WeldWerks packaging technician Kyle Shurtz added that the goal is execution, not just being funny.
“Hopefully, where it’s [extreme beer is] going in the future is people approach it with more sincerity,” he said. “Not just try to make something to be funny for the sake of funny, and actually challenge themselves to execute it.”
Long-time EBF sponsor Dogfish Head Craft Brewery’s ethos remains in pushing those boundaries, with past examples including In Your Mace, a coffee milk stout that counts among its ingredients, cili oils, the active ingredient in Mace brand pepper spray, and Chicha, a Peruvian beer brewed with corn that’s been chewed and spit out.
Dogfish Head co-founder Sam Calagione said extreme beer can’t be easily put into a box.
“If you try to put a definition around it, you’re fucked, because that would put limits on what it can be,” he explained. “I think it’s awesome that breweries are flying their freak flags in literally 360 degrees in this round, beautiful room.”

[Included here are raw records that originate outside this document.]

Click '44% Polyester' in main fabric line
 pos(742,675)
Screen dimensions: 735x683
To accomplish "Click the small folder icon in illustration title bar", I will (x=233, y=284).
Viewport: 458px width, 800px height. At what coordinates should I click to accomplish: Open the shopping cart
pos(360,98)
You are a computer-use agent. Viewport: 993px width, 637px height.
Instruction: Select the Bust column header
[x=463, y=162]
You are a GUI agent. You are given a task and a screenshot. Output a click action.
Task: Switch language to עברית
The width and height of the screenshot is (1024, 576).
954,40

Dogfish’s 2020 slate of extreme beers included Prost & Toast, a 5% ABV alternative take on Samuel Adams Boston Lager in which Calagione and Dogfish brewing ambassador Bryan Selders grilled 100 pounds of homemade sourdough bread and threw it into the mash, creating a beer with a subtle smokiness. And then there was Vibrant P’Ocean, a 4.7% sour ale brewed with elderberry, elderflower, lemon and fleur de sel that was blended with two-year aged Rodenbach foeder beer, which Calagione called “a massive labor of love.”

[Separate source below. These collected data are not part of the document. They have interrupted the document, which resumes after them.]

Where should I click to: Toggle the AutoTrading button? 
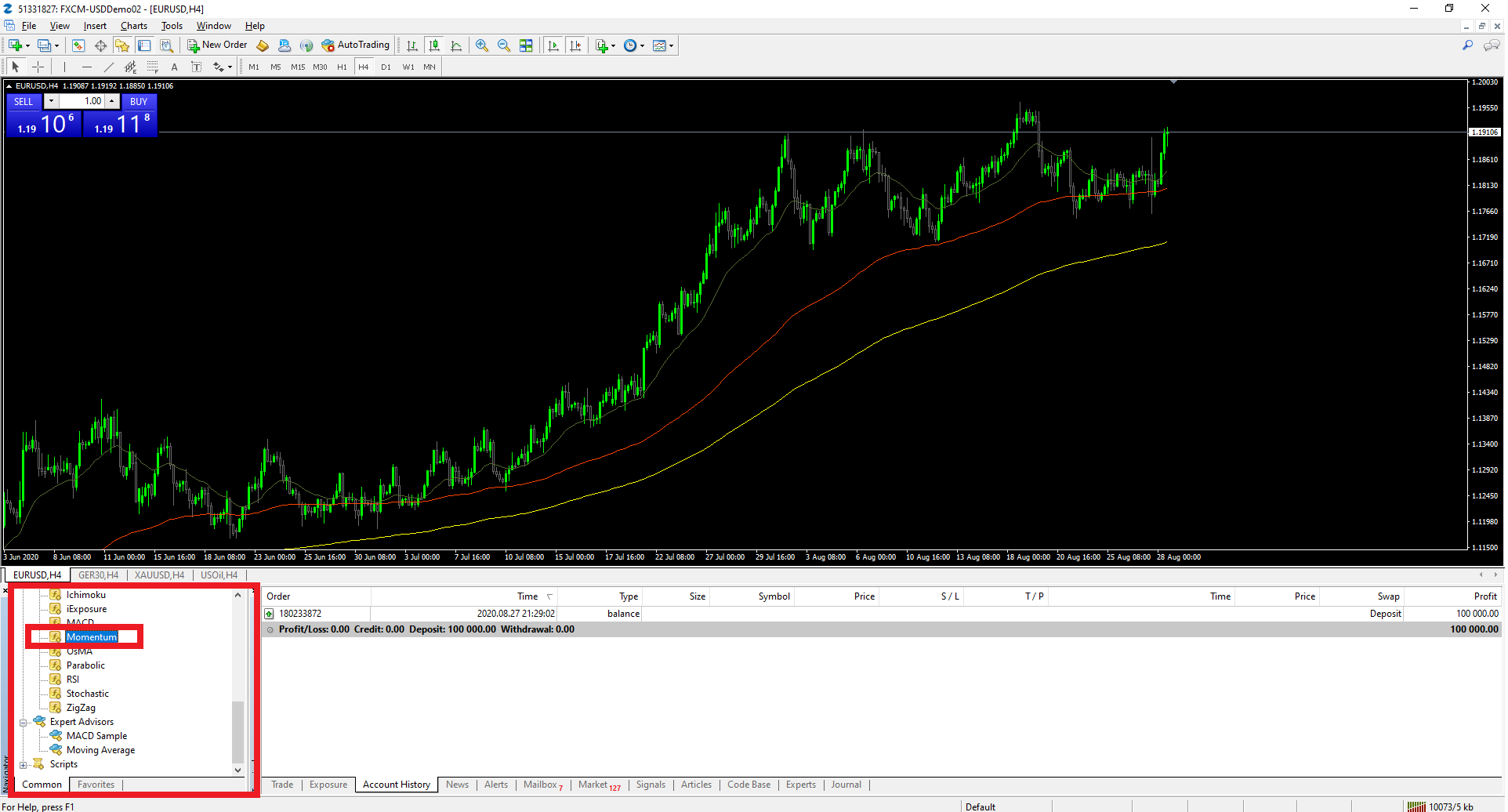[355, 45]
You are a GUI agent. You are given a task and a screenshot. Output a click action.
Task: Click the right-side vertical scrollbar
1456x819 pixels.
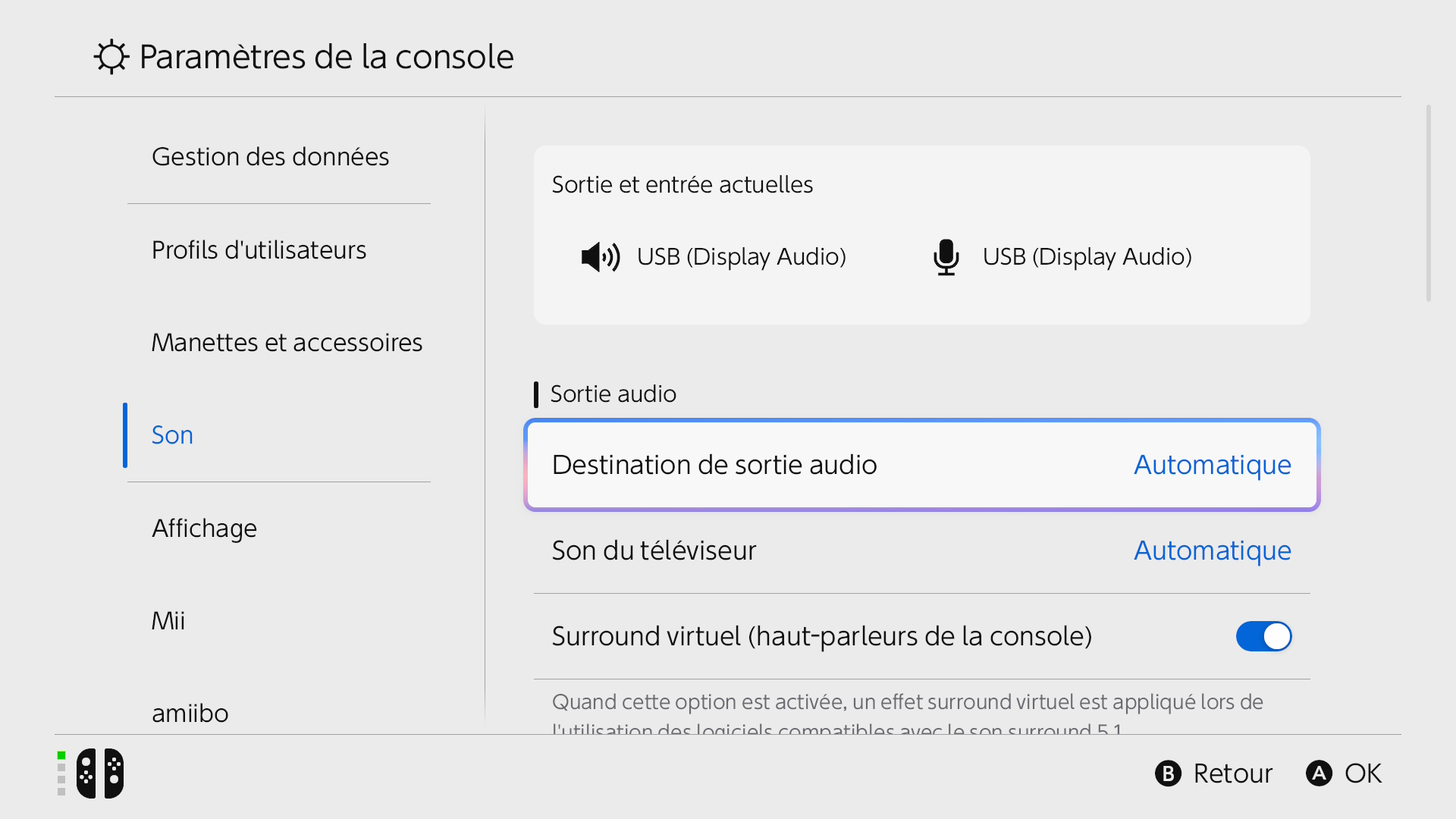1429,203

For Tomme Arthur, the co-founder of The Lost Abbey, extreme beer goes beyond the four standard ingredients — grain, hops, yeast and water.
“There’s a lot of beer in this room that doesn’t taste like ‘regular beer,’” he said. “Amplified everything.”
After Saturday, what’s clear is the idea of “extreme” is becoming much looser, as Against the Grain national sales manager Daniel “Shaggy” Thompson said.
“Everyone’s doing something that we’ve never seen before or didn’t think would ever work,” he said. “Whereas things like double dry hopping or barrel aging might have been a little bit more extreme a decade ago, everyone has access to bourbon barrels. Everyone has access to new and unique hops and flavor profiles can be derived from anything.
“Really, extreme is what you make of it,” he said.